La serie Once Upon a Time, sus personajes, y demás mencionados aquí, no me pertenecen.
CAPÍTULO 35
—¿Qué estás haciendo?
—Preparando una ensalada.
—¿Y eso de ahí qué es?
—Té de manzanilla.
Torcí los ojos al verla oler mi taza de té para cerciorarse que efectivamente le estaba diciendo la verdad, intentó robar el jamón que estaba cortando en pequeños trozos pero li de una palmada en la mano y lo evité.
—Deja de molestarme y ve a hacer algo productivo.
—Sigo pensando que me estás ocultando algo.
—Eres una muy mala investigadora.
—¿Eso significa que realmente me estás ocultando algo?
—¡No! ¡Sal de la cocina!
Emma iba a volverme loca, era como si haberle pedido matrimonio la hubiese hecho perder un tornillo, en lugar de enfocar su atención y llevarme a una cita perfecta se la pasaba husmeando cada cosa que yo hacía, como si estuviese ocultando algo, lo cual en teoría no era cierto.
Le pedí ayuda a Henry con la comida, no porque realmente necesitara tenerlo en la cocina comiéndose todos los ingredientes, pero evidentemente tenía que hacer algo para mover las cosas en la dirección correcta.
—¿Quieres que evite que ma te lleve en una cita horrible?
—Eso no fue lo dije.
—Pero crees que ma no puede planear una cita que te guste.
—Estás confundiendo las cosas.
—No puedes engañarme, mamá. Voy a ayudarte pero no puede haber mentiras entre nosotros.
—¿Cuándo te volviste un niño tan difícil?
—No lo soy —dijo cruzándose de brazos y frunciendo el ceño en una forma completamente adorable.
—Ahora que recuerdo, siempre fuiste un niño muy difícil —sujeté sus mejillas suavemente y besé la punta de su nariz.
—Mamá —protestó—. Soy grande.
—Está bien, solo has lo que te pedí, nada de sitios horribles o que incluya bandas de rock.
—No sé qué harían ustedes dos sin mí —dijo saliendo de la cocina. Él estaba convirtiéndose en un pequeño insufrible, difícilmente algo heredado de mí.
La hora de la comida definitivamente no era el mejor momento del día, aunque los padres de Emma se limitaban a comer en silencio con una gran sonrisa falsa plasmada en su rostro, no podía esperar a verlos marcharse de nuestras vidas, iba a tener que darles verdaderos motivos para alejarse de nosotros.
—Podemos encargarnos de los platos —dijo el idiota de David.
—Eso no será necesario —contesté rápidamente con una sonrisa igual de fingida que la de ellos.

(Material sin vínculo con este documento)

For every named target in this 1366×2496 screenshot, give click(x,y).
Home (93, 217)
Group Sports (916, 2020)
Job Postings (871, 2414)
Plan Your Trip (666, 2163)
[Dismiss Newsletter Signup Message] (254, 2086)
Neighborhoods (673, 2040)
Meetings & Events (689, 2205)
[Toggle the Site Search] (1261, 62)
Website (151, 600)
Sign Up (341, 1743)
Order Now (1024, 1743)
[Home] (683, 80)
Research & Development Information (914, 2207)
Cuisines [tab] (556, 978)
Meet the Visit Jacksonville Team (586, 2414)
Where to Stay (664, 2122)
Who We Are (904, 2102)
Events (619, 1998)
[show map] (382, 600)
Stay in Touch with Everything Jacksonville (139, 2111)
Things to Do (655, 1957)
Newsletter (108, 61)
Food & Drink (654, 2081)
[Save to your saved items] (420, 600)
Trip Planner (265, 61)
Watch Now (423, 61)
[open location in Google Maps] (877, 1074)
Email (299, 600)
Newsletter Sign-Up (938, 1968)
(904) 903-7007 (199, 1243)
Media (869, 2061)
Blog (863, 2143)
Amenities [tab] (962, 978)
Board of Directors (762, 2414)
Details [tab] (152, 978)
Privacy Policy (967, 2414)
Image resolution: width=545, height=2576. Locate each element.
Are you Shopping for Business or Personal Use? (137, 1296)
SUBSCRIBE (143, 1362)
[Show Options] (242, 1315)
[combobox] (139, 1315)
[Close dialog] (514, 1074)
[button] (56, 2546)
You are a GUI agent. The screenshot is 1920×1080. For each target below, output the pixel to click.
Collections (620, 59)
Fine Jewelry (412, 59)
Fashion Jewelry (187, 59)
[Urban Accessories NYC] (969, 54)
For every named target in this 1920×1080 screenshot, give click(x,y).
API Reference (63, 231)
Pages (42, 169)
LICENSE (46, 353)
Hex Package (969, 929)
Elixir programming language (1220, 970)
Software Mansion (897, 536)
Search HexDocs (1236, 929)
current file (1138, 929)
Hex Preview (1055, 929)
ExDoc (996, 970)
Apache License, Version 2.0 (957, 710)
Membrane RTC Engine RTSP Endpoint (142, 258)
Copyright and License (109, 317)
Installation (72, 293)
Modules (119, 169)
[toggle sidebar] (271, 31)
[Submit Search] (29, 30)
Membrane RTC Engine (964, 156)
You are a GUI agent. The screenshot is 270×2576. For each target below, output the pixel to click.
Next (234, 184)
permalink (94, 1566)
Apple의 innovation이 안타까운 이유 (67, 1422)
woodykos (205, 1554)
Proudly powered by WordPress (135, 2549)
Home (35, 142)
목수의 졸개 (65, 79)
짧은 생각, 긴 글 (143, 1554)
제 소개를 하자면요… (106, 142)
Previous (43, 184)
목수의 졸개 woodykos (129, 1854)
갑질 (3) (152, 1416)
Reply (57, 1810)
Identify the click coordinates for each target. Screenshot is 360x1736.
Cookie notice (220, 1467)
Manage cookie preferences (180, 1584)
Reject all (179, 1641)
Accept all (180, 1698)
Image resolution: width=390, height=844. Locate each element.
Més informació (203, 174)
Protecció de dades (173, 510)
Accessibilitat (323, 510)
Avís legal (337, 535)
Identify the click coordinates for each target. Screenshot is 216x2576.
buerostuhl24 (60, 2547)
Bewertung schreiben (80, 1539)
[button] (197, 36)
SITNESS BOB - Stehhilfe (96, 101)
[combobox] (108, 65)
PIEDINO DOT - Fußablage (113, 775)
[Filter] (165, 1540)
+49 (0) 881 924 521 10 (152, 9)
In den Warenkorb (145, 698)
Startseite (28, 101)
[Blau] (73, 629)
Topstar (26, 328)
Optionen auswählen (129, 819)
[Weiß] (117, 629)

—Yo me haré cargo —Sarah comenzó a retirar los platos y la ayudé a llevarlos a la cocina.
—Estuvo delicioso, bebé —Emma besó mi mejilla y me sostuvo en sus brazos un momento—. La próxima vez puedo encargarme de la comida.
—No vamos a comer hamburguesas.
—Voy a convertirme en un conejo si seguimos comiendo tantas verduras, me va a hacer daño.
—Necesitamos estar saludables.
—Lo estamos.
—Lo sabremos mañana cuando vayamos al médico. Henry tiene cita con el pediatra a las ocho de la mañana, y la nuestra es a las nueve. No podemos comer nada porque nos harán exámenes de sangre.
—¿Qué? ¿Por qué? ¿Eso es lo que me has estado ocultando? —Me soltó y se cruzó de brazos—. No voy a ir al médico, mi salud es perfecta.
—Estuvimos en el Bosque Encantado, necesitamos un chequeo médico.
—No voy a orinar en un recipiente de plástico.
—Claro que lo harás —le di un beso—. Ve con Henry a seguir buscando una escuela decente, nada de juegos en el computador por favor.
—Está bien —salió de la cocina arrastrando los pies.
Sarah me entregó un plato mojado y una toalla.
—Es una buena idea asegurarse que las dos estén saludables antes de tener un bebé, en especial tratándose de un bebé concebido por magia.
—No es por eso…
—¿No lo es?
—Solo me aseguro que mi familia esté saludable.
Dejé el plato y la toalla sobre el mesón de la cocina y fui a la sala para revisar las opciones de escuelas que Henry había encontrado.
XXXSQXXX
EMMA
Henry y yo competimos para saber quién era más fuerte soportando que nos quitaran sangre.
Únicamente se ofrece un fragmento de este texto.